The national registration scheme for health professionals should be regarded as an expensive experiment that has partially failed, a review of the five-year-old scheme has found.
Published in the latest edition of Australian Health Review, analysis by Kerry Breen found that the system is not truly national (with NSW and Queensland opting for co-regulation) and has significant flaws.
Breen, a past president of the Australian Medical Council and the Medical Practitioners Board of Victoria, identifies several key drawbacks in the scheme:
- sudden marked increase in annual fee for registration renewal (~50% in some states)
- size of the new bureaucracy – problems of accountability and efficient access to information and advice eg important regulatory information about state-based laws around drugs and poisons
- remoteness from those it regulates
- one-size-fits-all policy framework – creating unnecessary delays in guideline approval
All of this has, anecdotally at least, translated into loss of trust in the regulator, says Breen.
He also notes major issues in the national law including sections regarding mandatory reporting of misconduct or impairment due to ill health, definition of ‘clinical practice’, and the issuing of cautions.
“The national scheme should be regarded as an expensive experiment that has partly failed,” he writes.

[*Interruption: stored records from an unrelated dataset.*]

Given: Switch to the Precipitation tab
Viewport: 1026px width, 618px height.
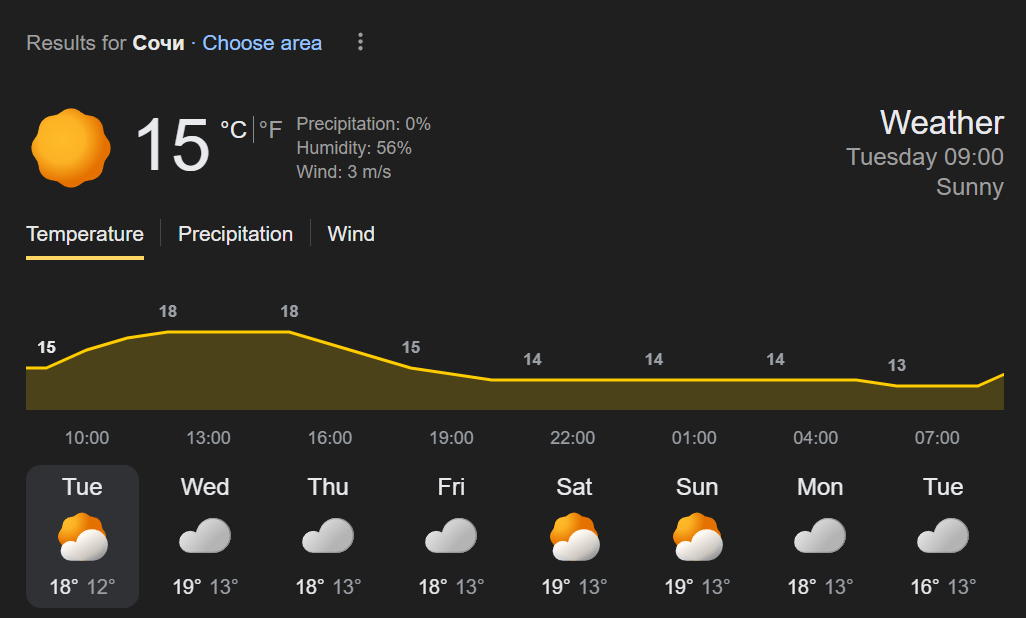Looking at the screenshot, I should coord(236,234).
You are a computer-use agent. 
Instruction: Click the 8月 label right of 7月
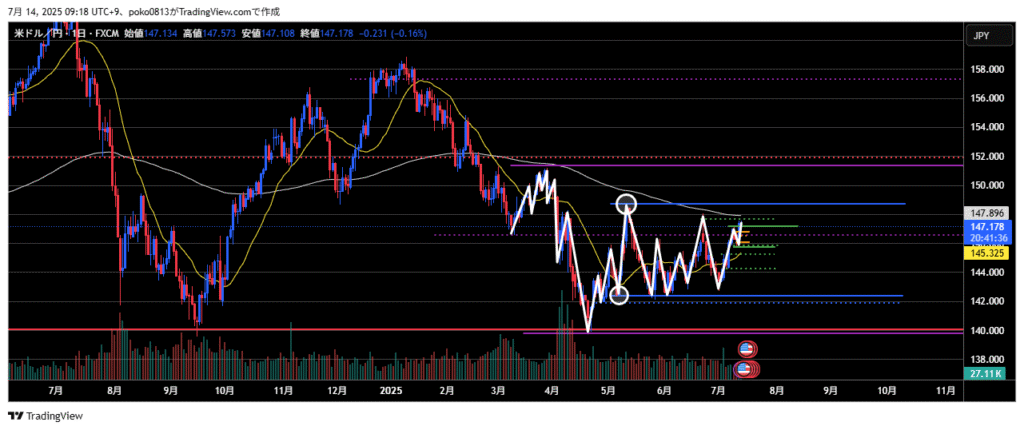(777, 391)
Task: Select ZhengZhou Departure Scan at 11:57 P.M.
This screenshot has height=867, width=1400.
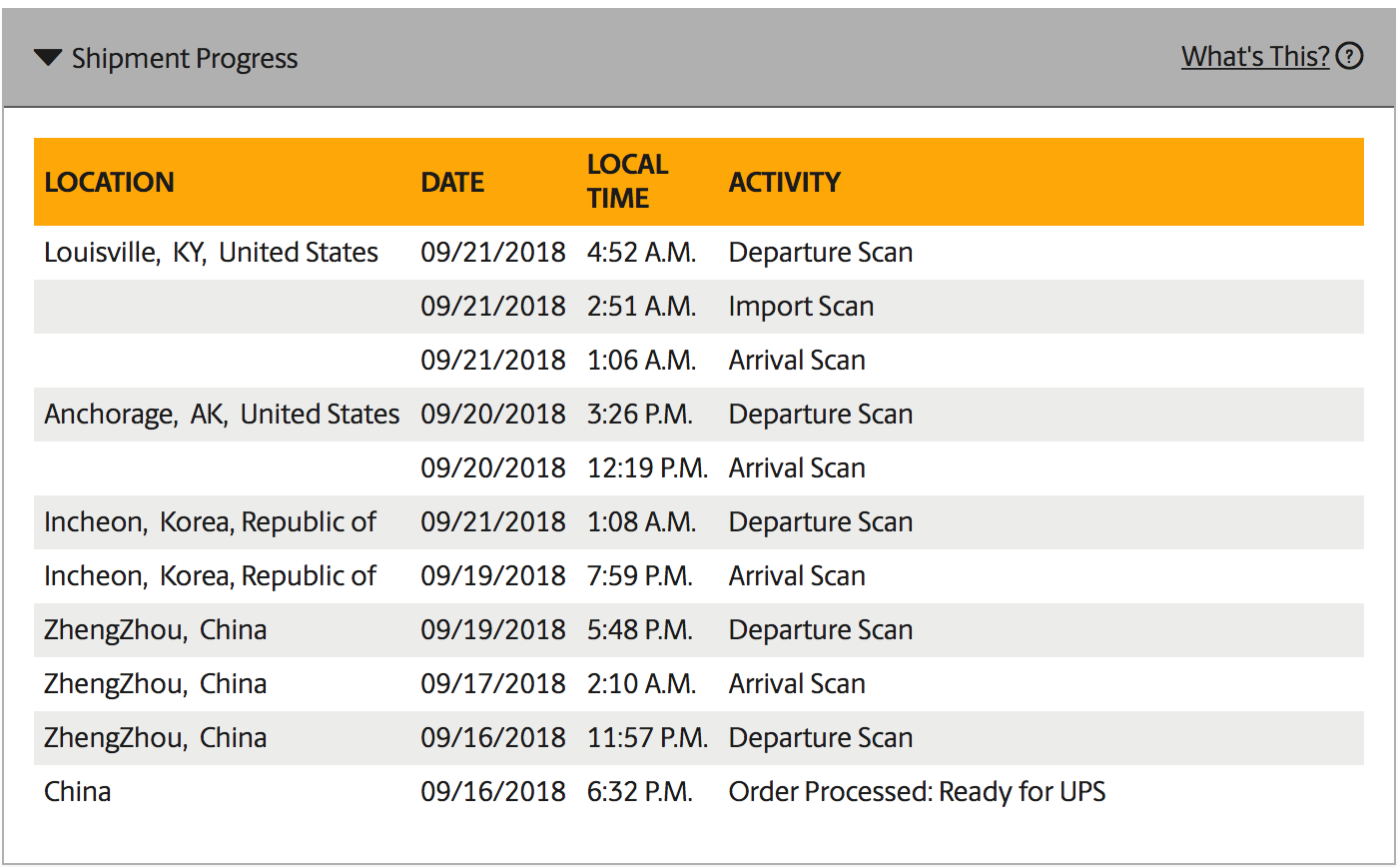Action: pyautogui.click(x=821, y=738)
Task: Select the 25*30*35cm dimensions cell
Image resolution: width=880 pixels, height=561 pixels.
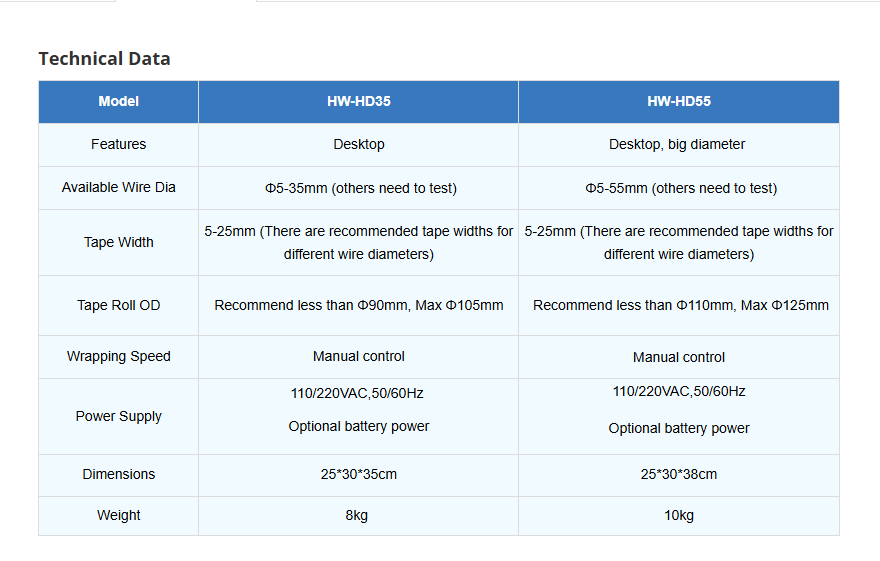Action: (359, 474)
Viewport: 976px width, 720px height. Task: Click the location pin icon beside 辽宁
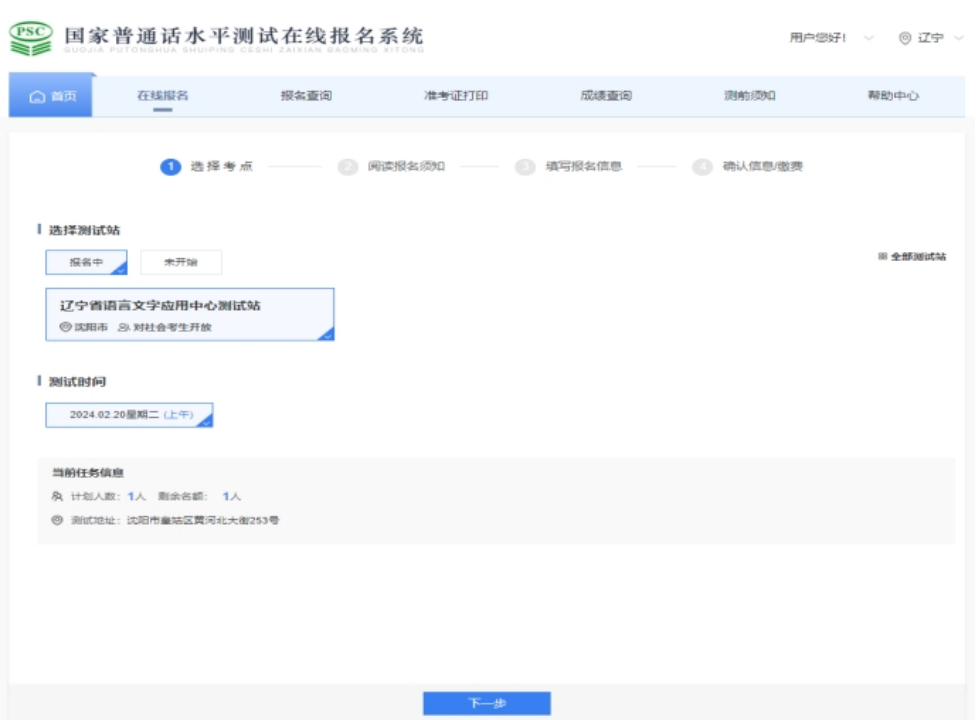pyautogui.click(x=904, y=38)
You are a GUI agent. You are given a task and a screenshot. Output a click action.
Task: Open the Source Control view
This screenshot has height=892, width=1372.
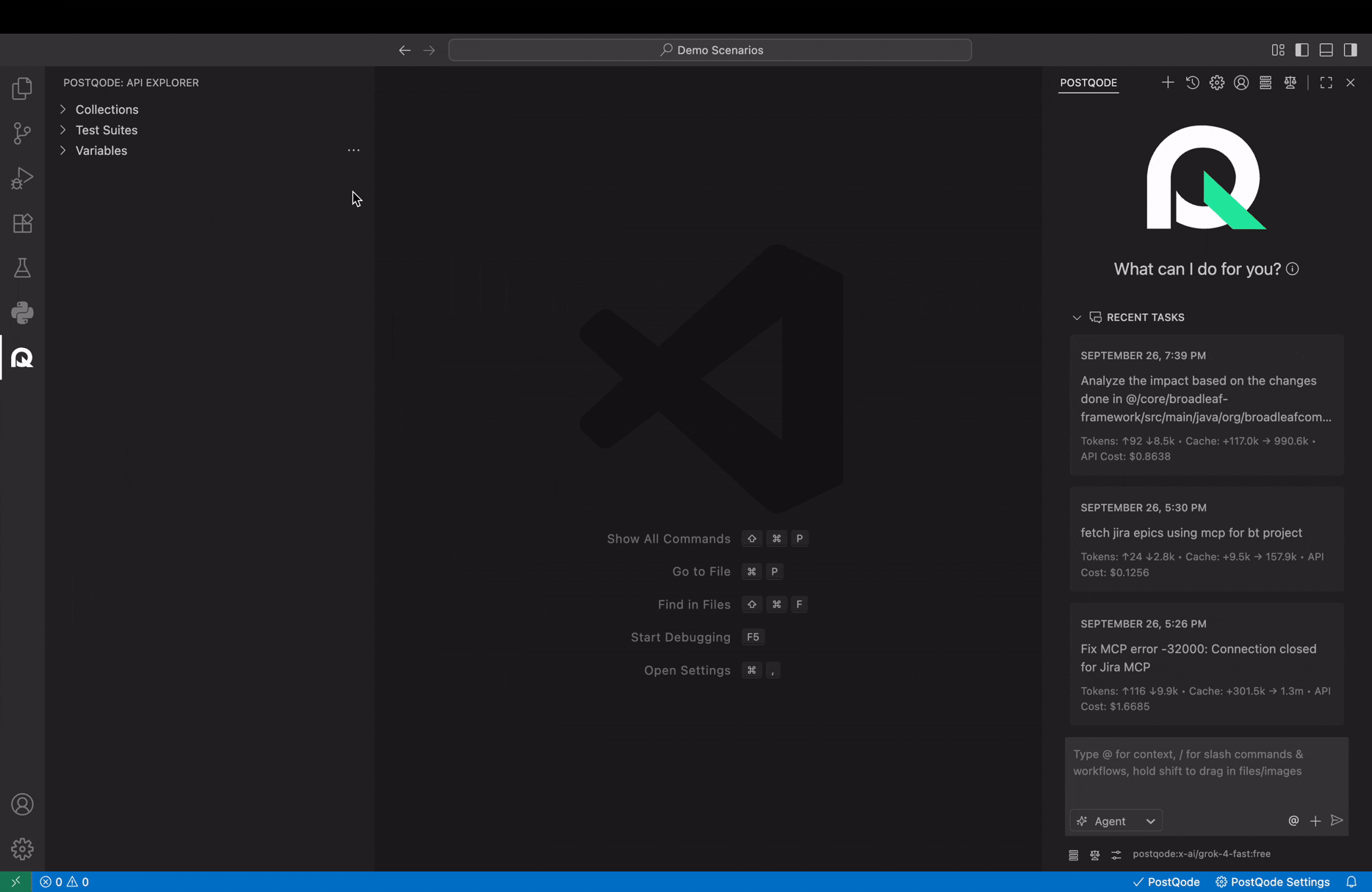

Breen finds little evidence in AHPRA’s reporting of identifiable benefits apart from greater ease of movement between jurisdictions for health professionals, increased opportunities for workforce and other research and enhanced protection of the community through unification of databases.
Breen says the NSW model of co-regulation now looks “very attractive”, bringing “the benefits of more accountability of the core aspects of the scheme to the state health minister, a less remote bureaucracy and restoration of trust”.
He says a “much pared-down AHPRA” ought to maintain the central database for national portable registration and calls for an accreditation system that is separate from the medical regulatory system, as recommended by the Productivity Commission.